[THE INPUT Boundary: Start]

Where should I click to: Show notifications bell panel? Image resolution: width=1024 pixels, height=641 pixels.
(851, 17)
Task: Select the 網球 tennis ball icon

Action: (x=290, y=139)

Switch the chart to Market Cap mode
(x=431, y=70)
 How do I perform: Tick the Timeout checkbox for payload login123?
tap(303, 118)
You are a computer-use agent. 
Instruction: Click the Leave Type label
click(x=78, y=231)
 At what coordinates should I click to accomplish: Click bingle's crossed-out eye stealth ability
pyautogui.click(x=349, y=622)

[THE INPUT Boundary: End]
[THE INPUT Boundary: Start]

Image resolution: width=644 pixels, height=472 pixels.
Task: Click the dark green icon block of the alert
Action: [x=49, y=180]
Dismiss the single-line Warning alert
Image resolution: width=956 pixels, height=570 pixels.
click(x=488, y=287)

[THE INPUT Boundary: End]

• **TASK DETAILS**
As listed above, the lines from the line with "Where should I" to the line with "You are a computer-use agent." are to be echoed exactly, with both ends included and nothing added.

• **THE COMPLETED TASK**
Where should I click to: Show notifications bell panel? Image resolution: width=1024 pixels, height=641 pixels.
(851, 17)
Task: Select the 網球 tennis ball icon

Action: (x=290, y=139)

Switch the chart to Market Cap mode
(x=431, y=70)
 How do I perform: Tick the Timeout checkbox for payload login123?
tap(303, 118)
You are a computer-use agent. 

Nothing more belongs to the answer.